Também André Lemos (1997), na sua obra “Ciber-socialidade: tecnologia e vida social na cultura contemporânea”, aborda o conceito de “Ciber-socialidade”. Descrevendo a dinâmica das relações sociais no mundo digital, o autor explora esse conceito analisando a forma como a Internet, em particular, afeta as interações sociais e a construção da identidade nas sociedades contemporâneas. O anonimato e a distância física típica das interações online podem conduzir a comportamentos agressivos. Algumas pessoas podem ver a internet como um espaço onde se podem comportar de forma menos inibida, sentindo-se no sítio que consideram ser o propício ao compartilhamento de comentários de ódio. Transcrevendo as palavras do autor, “A cibercultura (…) não recusa a tecnologia. Fruto da “geração X”, a sociedade contemporânea aceita a tecnologia a partir de uma perspetiva lúdica, erótica, violenta e comunitária. Nesse sentido, as comunidades virtuais, os zippies e os ravers mostram bem esse vetor de comunhão e de partilha de sentimentos, hedonista e tribal.” Estas metáforas proferidas pelo autor remetem para a existência de conflito na polarização típica das comunidades online.

Em suma, e voltando à pergunta de investigação — de que forma a cultura digital e a facilidade de acesso às plataformas online contribuem para a crescente disseminação do discurso de ódio acerca das Marchas LGBT+ na cidade de Lisboa?

A resposta abrange uma cultura cada vez mais participativa, o aumento da interatividade entre grupos, a sociabilidade e o consequente conflito, a sensação de anonimato típica das plataformas online, além da participação crescente em questões sociais e políticas. Essa participação é frequentemente motivada pelas crises políticas e económicas que o mundo atualmente enfrenta. Muitas vezes, essas crises levam os utilizadores de plataformas online a participar em grupos de discussão, por exemplo, sobre causas em que o Estado está a investir fundos, publicando comentários com o objetivo de expressar a sua discordância com esses investimentos. O caminho descrito pelos autores é, portanto, confirmado no estudo dos comentários de ódio em relação às Marchas LGBT+ em Lisboa, que mostraram um aumento significativo de 2019 para 2023.
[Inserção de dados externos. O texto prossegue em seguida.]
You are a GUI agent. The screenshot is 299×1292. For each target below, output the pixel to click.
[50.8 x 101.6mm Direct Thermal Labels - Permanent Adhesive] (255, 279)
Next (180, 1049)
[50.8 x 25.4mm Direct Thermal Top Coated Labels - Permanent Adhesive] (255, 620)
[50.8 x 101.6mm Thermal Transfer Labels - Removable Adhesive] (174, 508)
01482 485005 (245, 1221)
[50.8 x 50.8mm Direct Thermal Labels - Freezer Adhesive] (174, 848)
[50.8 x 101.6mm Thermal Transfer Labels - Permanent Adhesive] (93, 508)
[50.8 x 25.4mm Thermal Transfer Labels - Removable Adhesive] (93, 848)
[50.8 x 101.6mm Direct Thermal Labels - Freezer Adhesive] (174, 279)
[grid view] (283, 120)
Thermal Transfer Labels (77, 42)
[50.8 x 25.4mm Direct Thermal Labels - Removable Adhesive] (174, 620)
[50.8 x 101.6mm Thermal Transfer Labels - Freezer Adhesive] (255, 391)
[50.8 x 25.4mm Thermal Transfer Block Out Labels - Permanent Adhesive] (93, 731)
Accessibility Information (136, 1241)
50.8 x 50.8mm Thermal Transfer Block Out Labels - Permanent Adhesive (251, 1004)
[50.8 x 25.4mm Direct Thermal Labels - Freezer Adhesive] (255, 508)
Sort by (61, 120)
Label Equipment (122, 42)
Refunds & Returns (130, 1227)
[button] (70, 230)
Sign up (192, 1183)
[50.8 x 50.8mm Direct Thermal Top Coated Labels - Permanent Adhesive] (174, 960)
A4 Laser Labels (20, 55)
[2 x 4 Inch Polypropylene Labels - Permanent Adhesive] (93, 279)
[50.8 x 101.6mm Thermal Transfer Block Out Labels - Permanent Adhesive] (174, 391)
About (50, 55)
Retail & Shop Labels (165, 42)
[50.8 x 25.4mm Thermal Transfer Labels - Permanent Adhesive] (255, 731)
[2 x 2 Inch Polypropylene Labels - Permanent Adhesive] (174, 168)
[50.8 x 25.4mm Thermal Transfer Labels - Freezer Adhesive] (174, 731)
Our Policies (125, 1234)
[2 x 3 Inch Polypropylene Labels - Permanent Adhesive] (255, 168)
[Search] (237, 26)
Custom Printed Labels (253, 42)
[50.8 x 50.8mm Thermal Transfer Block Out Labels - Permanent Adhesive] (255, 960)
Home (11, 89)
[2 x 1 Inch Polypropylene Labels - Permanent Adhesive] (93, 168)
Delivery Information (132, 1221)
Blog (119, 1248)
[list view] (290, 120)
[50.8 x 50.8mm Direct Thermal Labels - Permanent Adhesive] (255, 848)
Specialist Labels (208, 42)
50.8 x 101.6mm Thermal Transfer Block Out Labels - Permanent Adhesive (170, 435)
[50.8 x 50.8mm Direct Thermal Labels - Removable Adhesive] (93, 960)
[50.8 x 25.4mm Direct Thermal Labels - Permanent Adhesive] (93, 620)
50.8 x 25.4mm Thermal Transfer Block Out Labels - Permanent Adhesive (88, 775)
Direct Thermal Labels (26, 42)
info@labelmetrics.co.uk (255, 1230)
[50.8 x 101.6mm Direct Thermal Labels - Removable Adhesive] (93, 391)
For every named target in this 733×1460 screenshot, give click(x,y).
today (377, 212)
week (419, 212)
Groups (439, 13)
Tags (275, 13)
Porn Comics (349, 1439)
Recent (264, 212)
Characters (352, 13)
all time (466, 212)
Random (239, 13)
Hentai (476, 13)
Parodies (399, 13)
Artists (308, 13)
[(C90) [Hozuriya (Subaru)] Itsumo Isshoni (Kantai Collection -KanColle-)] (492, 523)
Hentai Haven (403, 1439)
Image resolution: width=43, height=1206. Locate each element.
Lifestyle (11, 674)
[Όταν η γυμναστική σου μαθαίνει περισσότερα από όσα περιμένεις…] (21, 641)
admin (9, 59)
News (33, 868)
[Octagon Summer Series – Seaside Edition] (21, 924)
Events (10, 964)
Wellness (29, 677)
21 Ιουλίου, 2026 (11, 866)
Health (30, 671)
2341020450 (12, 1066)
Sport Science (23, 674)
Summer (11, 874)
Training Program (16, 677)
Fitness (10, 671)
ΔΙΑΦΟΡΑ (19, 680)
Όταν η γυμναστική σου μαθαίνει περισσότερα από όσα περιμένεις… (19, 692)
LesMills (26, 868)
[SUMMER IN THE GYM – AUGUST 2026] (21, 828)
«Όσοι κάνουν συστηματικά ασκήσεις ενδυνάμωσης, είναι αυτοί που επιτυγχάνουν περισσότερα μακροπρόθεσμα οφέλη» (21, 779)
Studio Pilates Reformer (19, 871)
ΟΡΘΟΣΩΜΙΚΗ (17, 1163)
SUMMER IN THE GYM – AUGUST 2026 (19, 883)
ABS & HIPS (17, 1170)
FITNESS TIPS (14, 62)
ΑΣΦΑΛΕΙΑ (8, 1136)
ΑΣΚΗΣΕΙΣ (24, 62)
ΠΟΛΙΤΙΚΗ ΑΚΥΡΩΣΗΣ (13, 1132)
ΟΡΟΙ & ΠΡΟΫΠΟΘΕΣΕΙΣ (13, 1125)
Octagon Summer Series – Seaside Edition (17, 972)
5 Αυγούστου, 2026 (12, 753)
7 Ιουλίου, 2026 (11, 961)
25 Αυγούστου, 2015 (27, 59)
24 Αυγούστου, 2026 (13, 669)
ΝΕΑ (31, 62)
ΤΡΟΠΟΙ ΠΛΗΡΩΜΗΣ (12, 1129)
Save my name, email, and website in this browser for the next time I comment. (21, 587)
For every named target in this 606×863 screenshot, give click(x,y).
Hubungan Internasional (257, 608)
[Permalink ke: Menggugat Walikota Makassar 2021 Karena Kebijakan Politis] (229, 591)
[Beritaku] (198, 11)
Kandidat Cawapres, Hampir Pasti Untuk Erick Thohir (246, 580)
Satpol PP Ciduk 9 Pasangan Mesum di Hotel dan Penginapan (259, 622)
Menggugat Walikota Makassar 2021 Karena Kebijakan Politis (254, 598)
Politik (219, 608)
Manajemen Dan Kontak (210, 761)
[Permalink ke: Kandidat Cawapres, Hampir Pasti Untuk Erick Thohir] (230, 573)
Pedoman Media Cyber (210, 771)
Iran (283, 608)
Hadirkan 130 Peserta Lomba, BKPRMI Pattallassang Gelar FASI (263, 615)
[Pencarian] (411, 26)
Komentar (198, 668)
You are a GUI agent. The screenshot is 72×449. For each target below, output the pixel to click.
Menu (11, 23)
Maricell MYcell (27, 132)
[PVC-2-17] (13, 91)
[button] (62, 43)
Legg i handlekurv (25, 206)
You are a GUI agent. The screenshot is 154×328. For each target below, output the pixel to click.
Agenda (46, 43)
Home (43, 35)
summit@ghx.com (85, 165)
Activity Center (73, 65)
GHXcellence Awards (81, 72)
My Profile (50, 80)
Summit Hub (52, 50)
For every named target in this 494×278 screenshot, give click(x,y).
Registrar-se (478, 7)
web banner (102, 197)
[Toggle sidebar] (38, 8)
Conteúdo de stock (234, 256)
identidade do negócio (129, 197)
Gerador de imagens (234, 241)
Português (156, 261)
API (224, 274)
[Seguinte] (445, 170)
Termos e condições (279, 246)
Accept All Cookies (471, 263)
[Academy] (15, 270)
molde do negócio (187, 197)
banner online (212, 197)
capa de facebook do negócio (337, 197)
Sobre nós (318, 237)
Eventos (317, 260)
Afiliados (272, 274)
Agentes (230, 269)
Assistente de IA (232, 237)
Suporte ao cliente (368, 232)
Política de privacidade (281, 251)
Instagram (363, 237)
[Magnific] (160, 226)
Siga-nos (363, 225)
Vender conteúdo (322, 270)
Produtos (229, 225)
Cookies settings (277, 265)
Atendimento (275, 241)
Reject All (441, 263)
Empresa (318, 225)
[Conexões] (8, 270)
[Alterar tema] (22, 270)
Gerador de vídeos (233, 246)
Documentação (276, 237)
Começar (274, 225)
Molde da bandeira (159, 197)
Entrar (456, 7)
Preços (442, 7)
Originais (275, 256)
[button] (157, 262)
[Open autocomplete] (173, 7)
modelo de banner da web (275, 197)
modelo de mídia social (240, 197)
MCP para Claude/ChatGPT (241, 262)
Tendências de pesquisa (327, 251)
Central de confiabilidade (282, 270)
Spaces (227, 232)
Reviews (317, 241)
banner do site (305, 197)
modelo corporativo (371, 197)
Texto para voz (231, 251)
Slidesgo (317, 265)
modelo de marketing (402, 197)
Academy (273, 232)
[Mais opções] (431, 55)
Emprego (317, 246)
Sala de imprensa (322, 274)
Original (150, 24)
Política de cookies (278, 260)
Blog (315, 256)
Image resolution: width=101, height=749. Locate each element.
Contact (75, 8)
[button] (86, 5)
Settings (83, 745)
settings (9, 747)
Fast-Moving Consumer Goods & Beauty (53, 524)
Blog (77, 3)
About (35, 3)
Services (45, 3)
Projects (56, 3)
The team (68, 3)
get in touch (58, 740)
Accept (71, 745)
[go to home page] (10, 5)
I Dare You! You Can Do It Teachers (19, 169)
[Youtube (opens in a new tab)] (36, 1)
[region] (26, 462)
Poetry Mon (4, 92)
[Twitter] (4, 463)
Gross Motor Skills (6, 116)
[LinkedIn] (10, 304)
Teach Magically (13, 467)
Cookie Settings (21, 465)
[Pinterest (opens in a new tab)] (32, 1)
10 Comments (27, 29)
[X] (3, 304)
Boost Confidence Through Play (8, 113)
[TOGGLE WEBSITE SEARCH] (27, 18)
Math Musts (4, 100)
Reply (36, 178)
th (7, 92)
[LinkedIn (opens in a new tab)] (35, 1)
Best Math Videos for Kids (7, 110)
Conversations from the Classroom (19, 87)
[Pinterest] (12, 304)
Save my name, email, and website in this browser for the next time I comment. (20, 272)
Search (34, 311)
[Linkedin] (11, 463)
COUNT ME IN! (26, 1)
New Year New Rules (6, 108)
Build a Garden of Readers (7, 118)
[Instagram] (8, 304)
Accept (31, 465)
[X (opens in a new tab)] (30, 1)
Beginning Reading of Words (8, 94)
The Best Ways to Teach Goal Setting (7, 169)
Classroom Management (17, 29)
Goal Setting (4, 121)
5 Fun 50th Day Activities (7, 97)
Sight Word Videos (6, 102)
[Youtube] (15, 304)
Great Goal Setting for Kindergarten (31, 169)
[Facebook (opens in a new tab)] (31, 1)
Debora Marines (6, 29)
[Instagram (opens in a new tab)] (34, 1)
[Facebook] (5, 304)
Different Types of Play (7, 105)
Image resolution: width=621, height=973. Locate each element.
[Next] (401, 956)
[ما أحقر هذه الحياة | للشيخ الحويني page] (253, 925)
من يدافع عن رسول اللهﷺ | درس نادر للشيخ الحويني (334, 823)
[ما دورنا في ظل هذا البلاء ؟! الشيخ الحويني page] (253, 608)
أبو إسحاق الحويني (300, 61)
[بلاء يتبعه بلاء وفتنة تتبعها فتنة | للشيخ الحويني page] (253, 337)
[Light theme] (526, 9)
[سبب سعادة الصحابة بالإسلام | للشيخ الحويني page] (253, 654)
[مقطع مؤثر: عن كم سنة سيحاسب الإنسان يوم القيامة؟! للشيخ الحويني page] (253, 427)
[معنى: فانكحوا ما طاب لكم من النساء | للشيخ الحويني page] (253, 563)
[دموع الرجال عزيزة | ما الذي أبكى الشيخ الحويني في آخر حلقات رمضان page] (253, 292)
Este estudo poderia ser complementado por bases de outras disciplinas distintas das do domínio da comunicação, nomeadamente por bases de psicologia aplicada aos media, tendo em conta que a habituação ao meio faz os utilizadores vincularem neles próprias características intrínsecas da interação no online. Um exemplo é o conceito de “efeito de desinibição online”, que John Suler cunhou ao explorar como as pessoas tendem a comportar-se de maneira mais desinibida em ambientes online. Já que a psicologia se cruza com as teorias da comunicação na abordagem destas questões, talvez seja porque o atual sistema de funcionamento online está desenhado de forma a não controlar, de forma eficiente, a disseminação dos discursos online, tornando cada vez mais ténue a fronteira da liberdade de expressão. No futuro, resta a esperança de que esse controlo vá além da possibilidade de apagar comentários ofensivos, e denunciar os utlizadores que os fizeram. A questão que se levanta é: irão as empresas de tecnologia apropriar-se da inteligência artificial para tornar mais eficazes os algoritmos de detenção de expressões típicas dos comentários de ódio, resultando isso numa luz ao fundo do túnel para que se possa inverter a tendência de aumento da disseminação ódio no online?